Wednesday, May 07, 2014

Comfort foods ...


I haven't blogged much lately ... I haven't really done much lately beyond work.
Between full time hours in ministry, and more than full time hours at the coffee shop and everything else I cram in my days, I find very little time for things like blogging ...

I miss it ... I miss getting caught up on the blogs of my friends both near and far ... but most of all I miss the mental exercise that blogging has been for me ... my blog has been my sanctuary where I could struggle with things, rage against the cosmos, weep, dance, celebrate and be myself ...

I suppose I can still do that, but it is harder with so many demands upon my time, and so few things that truly bring me a sense of enjoyment and release ...

Right now, 11 1/2 months into running Highland Grounds I am exhausted ... I've put hours and hours and hours into creating an amazing place for people to gather ... I'm thrilled with the team we've assembled and the incredible array of talents and abilities I've watched shared in the last few months, but I'm exhausted ... I know that too will change, but for the moment it colours much of my world ...

Thankfully, I have three beautiful children who are making the journey into adulthood working alongside their dad in this quirky place we've created ... I am in a good pastoral charge that cares for and cares about me, and has walked through some deep dark times with me ... and I am richly blessed despite the many losses I've experienced in the last few years.

I wish I could say without hesitation that "it really gets better" but this has been a long and arduous road, and it has gotten better only incrementally. Along the way, I've celebrated as friends and acquaintances have picked up the pieces of their lives and found the ability to dance with joy again ... I truly hope that will happen ... but I'm honestly not sure ... I put in each day as it comes ... I do my best to think positive and to keep moving forward ... but I really am not sure about much any more ...

I look back through this blog and laugh and weep at the path I've trod ... I've lost some tremendous people from my life, and at times I feel so utterly alone ... while other times I feel fortunate to have had the journey I've had ...

My life has changed so much since I first sat down to write my first entry ... some good, some bad ... all of it shaping and changing me into the person I am today ... who I will be tomorrow is still an unknown - but for now I will put one foot in front of the other and keep moving ...

For the moment, we keep journeying forward ... enjoying fair trade coffee and continuing to do what it is I have been called to do ... the rest is in the hands of the cosmos ... dayenu!!!!

Monday, February 03, 2014

My so-called life ...


I like this picture ... it was taken a week or so ago by my friend and neighbour Holger as I was heading home after blowing the snow from various driveways in my neighbourhood ... I enjoy firing up the old blower (that was a generous gift from another friend), and heading out after the storm to clear walkways, driveways and boulevards of neighbours ... As I spend two or three hours out in the elements following behind the old blue workhorse, I think about the stories mom used to tell of Dad heading out on the old John Deere 110 to blow our driveway, then driveways all over the north-eastern corner of Stratford we called home ... Dad did it because he liked doing it ... I respect that.
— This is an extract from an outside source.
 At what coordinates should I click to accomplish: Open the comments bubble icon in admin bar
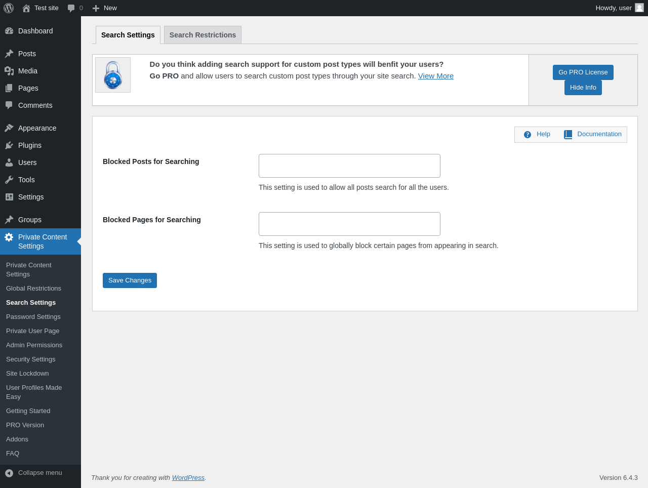(71, 8)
I feel exactly the same way.

Despite the inherent futility of clearing snow (you know you'll be doing it again soon!!), there is something deeply rewarding about pulling out of a driveway and looking back at the crisp clean sides and clear space where the had previously been snow banks and drifts! It is also kind of fun ...
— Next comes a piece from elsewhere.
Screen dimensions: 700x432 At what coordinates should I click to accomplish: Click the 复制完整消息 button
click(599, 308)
This picture though, and this whole winter has been a vivid reminder of the core values I try to hold to.

I value honesty.
I value openess.
I value my family and my friends.
I will pretty much do anything for anyone I consider a friend. I can look back on the last couple of years and still feel the sting of friends who have failed to fulfill their side of our relationship, and have left me hanging financially ... if the folks who owe me money for favours given and help offered, would step up and do the right thing and pay back what they owe, my life would be a little easier right now ...

But, I trust in Karma ultimately. You get what you receive, and how you treat others, and what you do in the world will come back upon you ten fold ... if you lie, cheat and deceive, you will receive the same ... if you try to treat people with love, respect and care, and strive to help those you care about, Karma returns the same to you eventually.

A few months ago I was told to 'go back to your pathetic life' by someone who is not worth even considering ... but they were right. I should go back to my 'pathetic' life. The only problem is that my life is far from pathetic. It is deep and rich and amazing.

I love my children.
I love my job.
I love my community.
I love the circle of friends I have around me.
I love the folks I live and minister amongst.
I love this funky little business called Highland Grounds that just marked its 8th month of existence.
I love the staff team I've assembled, and despite some challenges and set backs, I feel very blessed to have them working for me and helping my business grow and succeed. (Go Team Purple!!)
I love the place I find myself, and that despite the financial challenges that have been part of this first year of business, I feel good that even these hurdles will be over come.
I love being in a place that I don't dread getting out of bed any more, but actually enjoy facing the day and what it brings.

And last, but certainly not least - I love being in a place where my life is feeling good and settled. In the last three years I have struggled in some very deep dark places, I have felt sorrow and sadness that felt like it was going to destroy me, and I have experienced betrayal and hurt that left me gasping ... but as I have for over 20 years of ministry preached on the transformative power of the Resurrection - that transformation has unfolded around me ...

My so-called 'pathetic' life is pretty good.

No it is pretty damned good, and I am blessed and fortunate for all that I have around me.
I still have some sleepless nights trying to solve the latest challenge before me, but by and large I can close my eyes at night and feel the peace of a restful sleep because I've moved from the long dark tunnel that I have been stumbling through for the last few years, and I am feeling the warmth of light, and love and LIFE.

My so-called 'pathetic' life, it anything but pathetic. I have a great family, a fantastic job (times TWO), a wonderful circle of friends, an amazing community, and last but certainly no least - a good friend who makes me smile, and who offers the whisper of something amazing and wonderful ...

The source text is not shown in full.